TEXT SEGMENT
Meemaw Quotes     Page 5 of 29    

Quote from the episode A Solar Calculator, a Game Ball, and a Cheerleader's Bosom

Missy: Mom said you're not supposed to gamble.
Meemaw: Sleep, child!

Quote from the episode A Patch, a Modem, and a Zantac

Sheldon: Meemaw?
Meemaw: Mr. Moonpie, how might I help you?
Sheldon: How much money are you planning to leave me when you die?
Meemaw: Nice talkin' to you.

Quote from the episode Cape Canaveral, Schrodinger's Cat, and Cyndi Lauper's Hair

Mary: Your hair's not changing color.
Missy: Aw.
Meemaw: Sorry, kiddo. Your mom is no fun.
Mary: Excuse me, I'm fun.
Missy: So I can color my hair?
Mary: Not a chance. But I'm very much fun.
Meemaw: Whatever you need to believe. Mein Fuhrer.

Quote from the episode Demons, Sunday School, and Prime Numbers

Mary: I'm glad you're both amused, but our little boy's soul may be at stake.
George: Come on. When I was a kid, we were listening to Black Sabbath, all that devil music. Didn't hurt me. Satan didn't get my soul.
Meemaw: What happened to it? You trade it for some donuts? You had that one coming.

PROBLEM DETAILS
On the Meemaw quotes page, what does Meemaw call Sheldon when he says "Meemaw?" The data after this point has no connection to the Meemaw quotes page.

DATA

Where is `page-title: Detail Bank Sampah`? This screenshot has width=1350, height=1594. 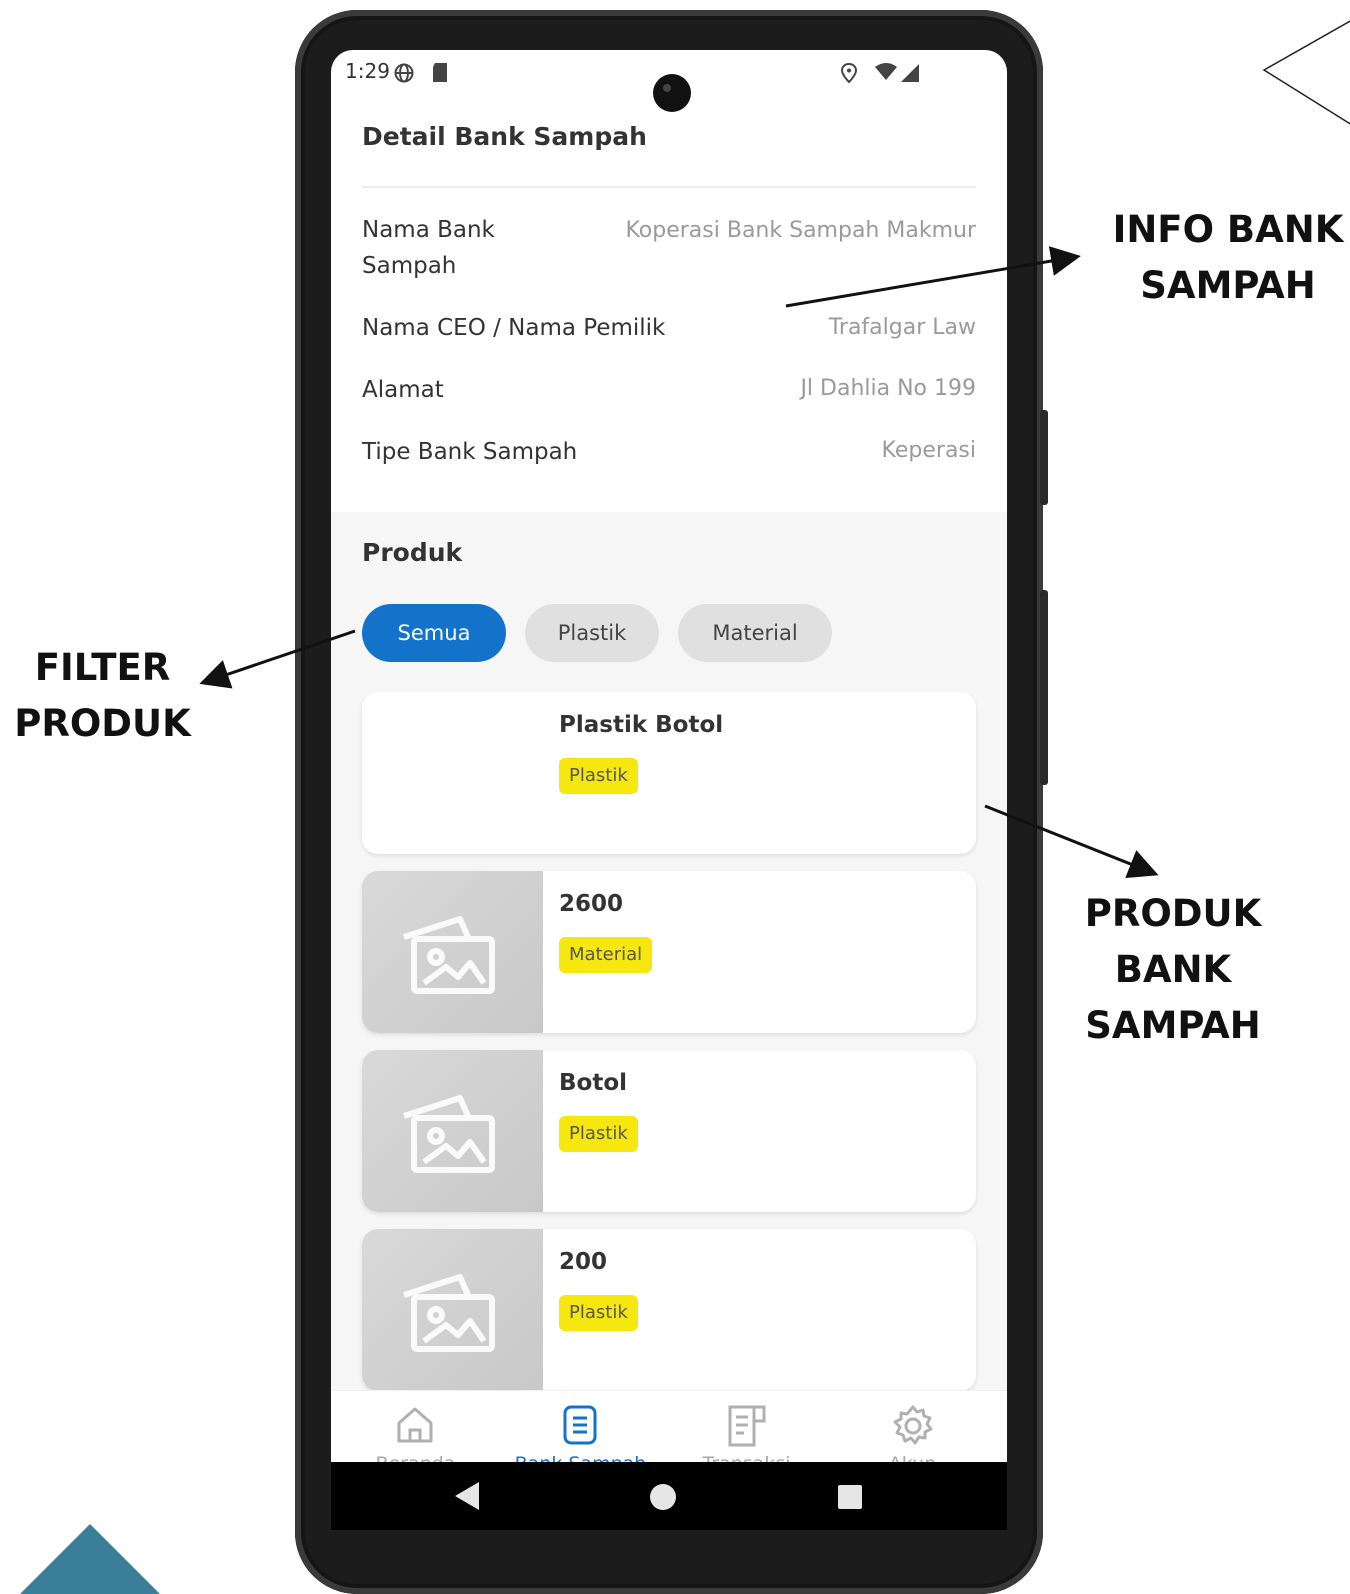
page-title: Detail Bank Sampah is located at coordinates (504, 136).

OUTPUT FOR THIS TASK
Mr. Moonpie